### Requirement:
Transcribe, with complete accuracy, all of the entries below except for the pictures.

### Records shown:
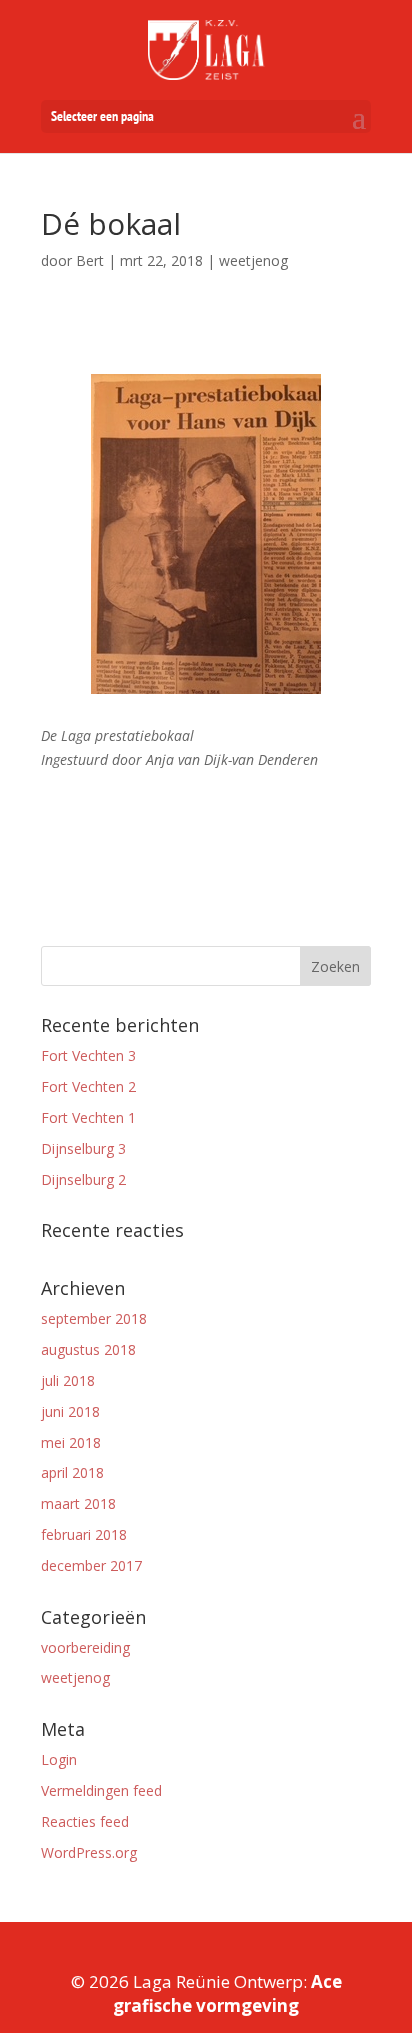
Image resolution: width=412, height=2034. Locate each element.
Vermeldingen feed (101, 1790)
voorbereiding (85, 1647)
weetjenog (75, 1677)
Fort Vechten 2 (88, 1086)
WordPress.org (89, 1852)
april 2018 (72, 1472)
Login (59, 1759)
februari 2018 (84, 1534)
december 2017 (91, 1565)
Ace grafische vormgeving (227, 1993)
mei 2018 (71, 1442)
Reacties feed (85, 1821)
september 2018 (94, 1318)
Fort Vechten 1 (88, 1117)
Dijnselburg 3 (83, 1148)
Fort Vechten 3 (88, 1055)
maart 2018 (78, 1503)
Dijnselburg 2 (83, 1179)
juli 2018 (68, 1380)
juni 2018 (70, 1411)
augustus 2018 (88, 1349)
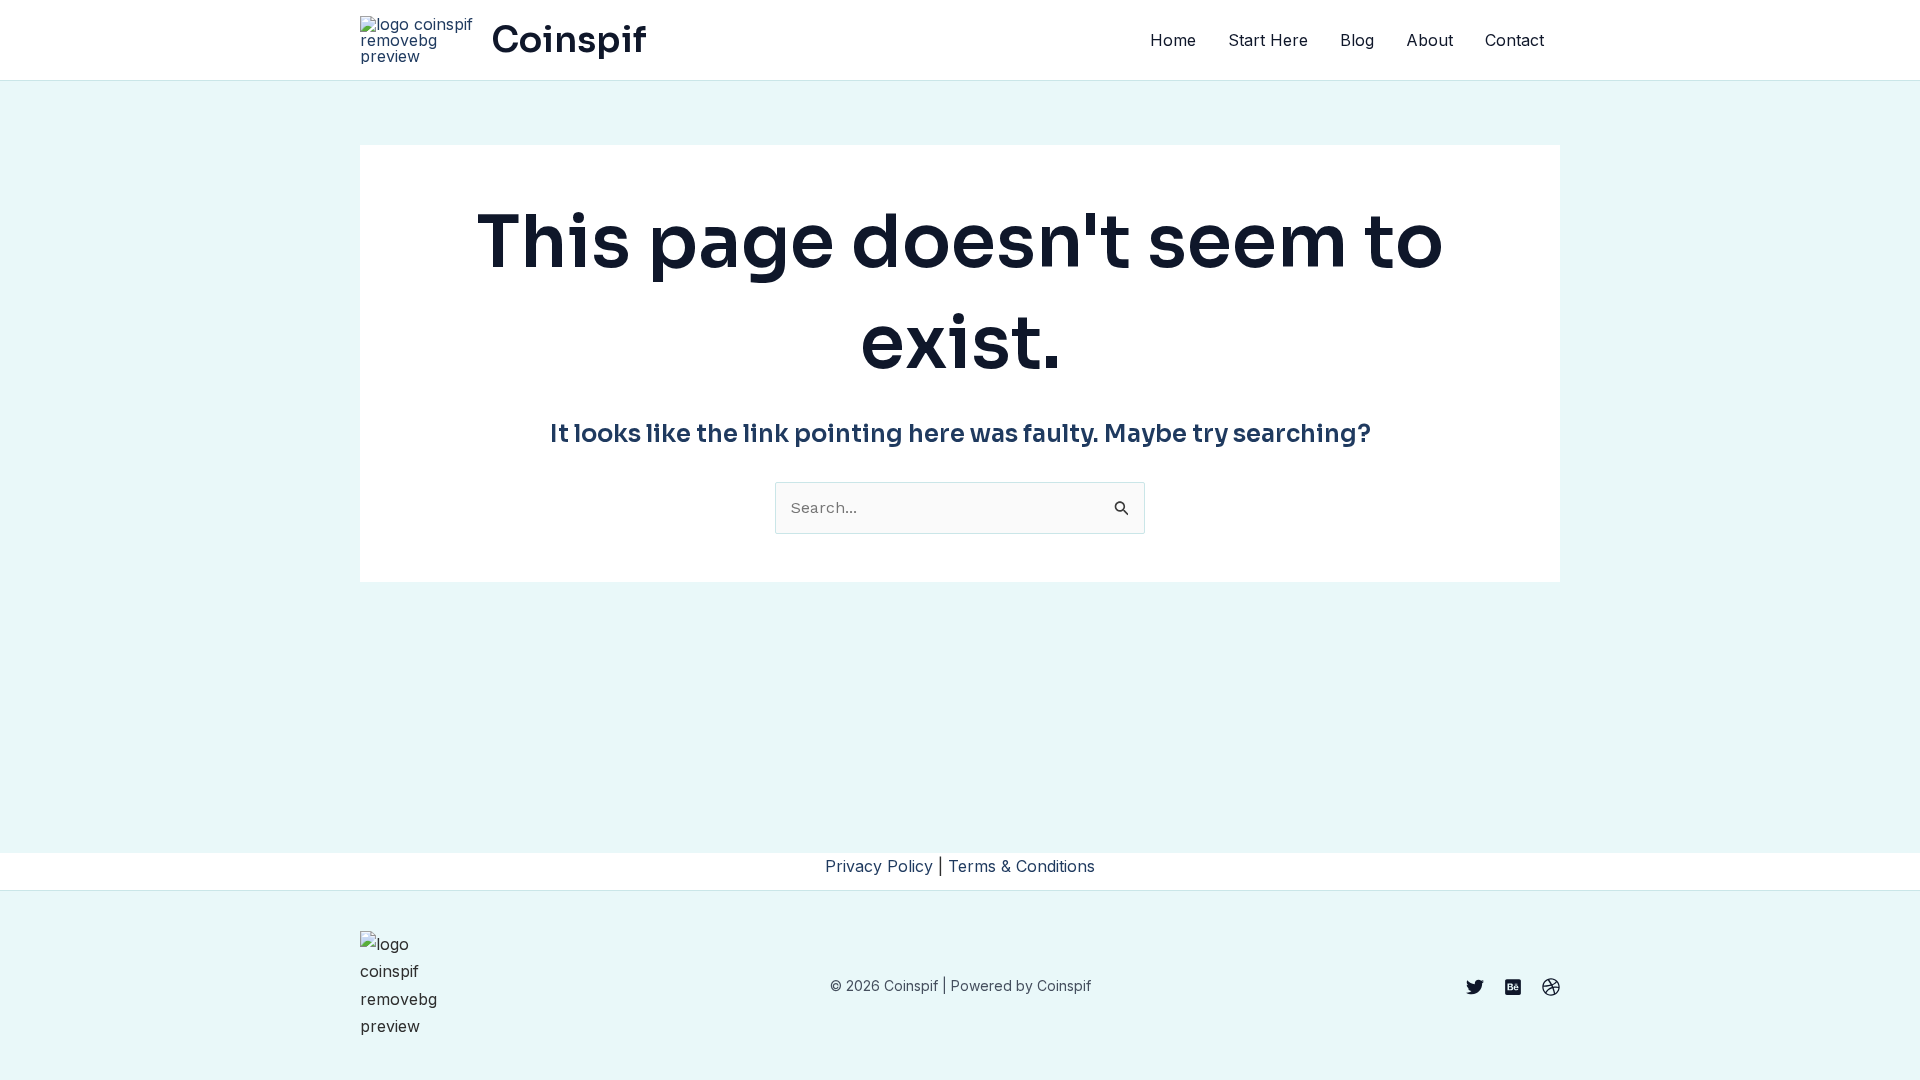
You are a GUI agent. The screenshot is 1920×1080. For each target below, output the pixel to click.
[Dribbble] (1551, 987)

### The answer:
Image resolution: width=412, height=2034. Locate each element.
Vermeldingen feed (101, 1790)
voorbereiding (85, 1647)
weetjenog (75, 1677)
Fort Vechten 2 (88, 1086)
WordPress.org (89, 1852)
april 2018 (72, 1472)
Login (59, 1759)
februari 2018 (84, 1534)
december 2017 (91, 1565)
Ace grafische vormgeving (227, 1993)
mei 2018 (71, 1442)
Reacties feed (85, 1821)
september 2018 (94, 1318)
Fort Vechten 1 (88, 1117)
Dijnselburg 3 (83, 1148)
Fort Vechten 3 (88, 1055)
maart 2018 (78, 1503)
Dijnselburg 2 (83, 1179)
juli 2018 (68, 1380)
juni 2018 (70, 1411)
augustus 2018 (88, 1349)
You are a GUI agent. The screenshot is 1920×1080. For each target below, output the pixel to click.
[Dribbble] (1551, 987)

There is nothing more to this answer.